> [Source data]:
########################################

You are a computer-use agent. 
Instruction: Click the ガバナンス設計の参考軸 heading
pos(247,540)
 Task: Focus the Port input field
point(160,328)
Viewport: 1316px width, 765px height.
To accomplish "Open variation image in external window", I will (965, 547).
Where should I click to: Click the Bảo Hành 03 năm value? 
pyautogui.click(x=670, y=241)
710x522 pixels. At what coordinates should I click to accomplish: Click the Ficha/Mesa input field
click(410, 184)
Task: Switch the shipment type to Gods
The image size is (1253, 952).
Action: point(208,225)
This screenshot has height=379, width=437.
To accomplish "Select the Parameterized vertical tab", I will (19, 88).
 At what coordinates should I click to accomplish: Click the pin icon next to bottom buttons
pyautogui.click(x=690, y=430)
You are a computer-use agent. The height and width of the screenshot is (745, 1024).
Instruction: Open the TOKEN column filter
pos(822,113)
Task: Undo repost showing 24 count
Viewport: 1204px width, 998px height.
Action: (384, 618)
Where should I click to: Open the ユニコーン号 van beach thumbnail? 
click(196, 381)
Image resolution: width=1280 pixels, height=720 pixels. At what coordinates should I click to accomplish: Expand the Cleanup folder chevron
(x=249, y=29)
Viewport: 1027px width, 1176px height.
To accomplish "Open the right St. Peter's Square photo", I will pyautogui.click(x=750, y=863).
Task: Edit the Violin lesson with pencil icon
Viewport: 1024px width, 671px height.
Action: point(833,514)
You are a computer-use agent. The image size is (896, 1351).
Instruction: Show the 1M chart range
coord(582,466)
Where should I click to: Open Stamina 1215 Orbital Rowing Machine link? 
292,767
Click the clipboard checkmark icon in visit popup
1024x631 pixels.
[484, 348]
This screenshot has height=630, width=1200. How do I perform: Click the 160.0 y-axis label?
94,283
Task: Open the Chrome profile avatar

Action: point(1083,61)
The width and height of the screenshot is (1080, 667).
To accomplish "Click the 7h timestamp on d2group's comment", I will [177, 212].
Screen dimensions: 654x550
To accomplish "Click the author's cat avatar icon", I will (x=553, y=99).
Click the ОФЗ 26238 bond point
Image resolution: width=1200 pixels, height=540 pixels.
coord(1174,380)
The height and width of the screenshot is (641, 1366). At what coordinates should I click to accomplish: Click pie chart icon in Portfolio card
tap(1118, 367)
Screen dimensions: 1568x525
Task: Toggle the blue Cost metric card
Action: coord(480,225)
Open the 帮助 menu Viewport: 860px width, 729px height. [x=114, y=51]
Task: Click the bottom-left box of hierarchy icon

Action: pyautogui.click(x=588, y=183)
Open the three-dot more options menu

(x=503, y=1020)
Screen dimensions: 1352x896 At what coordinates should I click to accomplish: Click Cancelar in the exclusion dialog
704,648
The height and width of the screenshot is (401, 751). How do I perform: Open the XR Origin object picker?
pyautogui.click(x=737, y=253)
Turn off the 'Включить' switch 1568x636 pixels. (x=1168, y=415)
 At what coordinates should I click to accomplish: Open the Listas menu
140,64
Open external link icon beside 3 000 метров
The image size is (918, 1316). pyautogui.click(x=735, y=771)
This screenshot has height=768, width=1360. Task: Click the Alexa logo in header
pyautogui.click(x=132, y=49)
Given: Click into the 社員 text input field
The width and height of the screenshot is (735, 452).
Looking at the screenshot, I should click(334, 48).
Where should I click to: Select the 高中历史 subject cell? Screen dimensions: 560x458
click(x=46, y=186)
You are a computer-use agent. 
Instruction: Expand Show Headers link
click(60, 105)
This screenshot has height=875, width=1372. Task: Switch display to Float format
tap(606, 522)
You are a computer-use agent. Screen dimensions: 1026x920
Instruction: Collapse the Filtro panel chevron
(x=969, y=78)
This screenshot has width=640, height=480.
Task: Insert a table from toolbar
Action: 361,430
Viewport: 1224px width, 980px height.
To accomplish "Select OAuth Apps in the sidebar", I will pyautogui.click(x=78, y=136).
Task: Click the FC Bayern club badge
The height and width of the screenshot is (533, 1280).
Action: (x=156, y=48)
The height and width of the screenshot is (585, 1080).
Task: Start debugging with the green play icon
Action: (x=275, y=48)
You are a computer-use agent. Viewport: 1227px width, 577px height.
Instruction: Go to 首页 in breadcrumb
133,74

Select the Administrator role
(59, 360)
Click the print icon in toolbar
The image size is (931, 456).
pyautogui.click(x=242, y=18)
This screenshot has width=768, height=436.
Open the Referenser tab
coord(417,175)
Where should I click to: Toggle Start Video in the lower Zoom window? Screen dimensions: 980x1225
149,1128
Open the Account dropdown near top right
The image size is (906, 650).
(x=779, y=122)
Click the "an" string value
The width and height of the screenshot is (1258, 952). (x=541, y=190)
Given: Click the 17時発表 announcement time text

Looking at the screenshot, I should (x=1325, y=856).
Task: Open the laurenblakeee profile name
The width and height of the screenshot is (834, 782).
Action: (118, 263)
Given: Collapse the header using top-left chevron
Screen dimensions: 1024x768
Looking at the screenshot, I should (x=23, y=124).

########################################

> [Work item]: Restate the tail of the listing word for word, beginning at the line containing "Open the Referenser tab".

> [Response to this exercise]:
Open the Referenser tab
coord(417,175)
Where should I click to: Toggle Start Video in the lower Zoom window? Screen dimensions: 980x1225
149,1128
Open the Account dropdown near top right
The image size is (906, 650).
(x=779, y=122)
Click the "an" string value
The width and height of the screenshot is (1258, 952). (x=541, y=190)
Given: Click the 17時発表 announcement time text

Looking at the screenshot, I should (x=1325, y=856).
Task: Open the laurenblakeee profile name
The width and height of the screenshot is (834, 782).
Action: (118, 263)
Given: Collapse the header using top-left chevron
Screen dimensions: 1024x768
Looking at the screenshot, I should (x=23, y=124).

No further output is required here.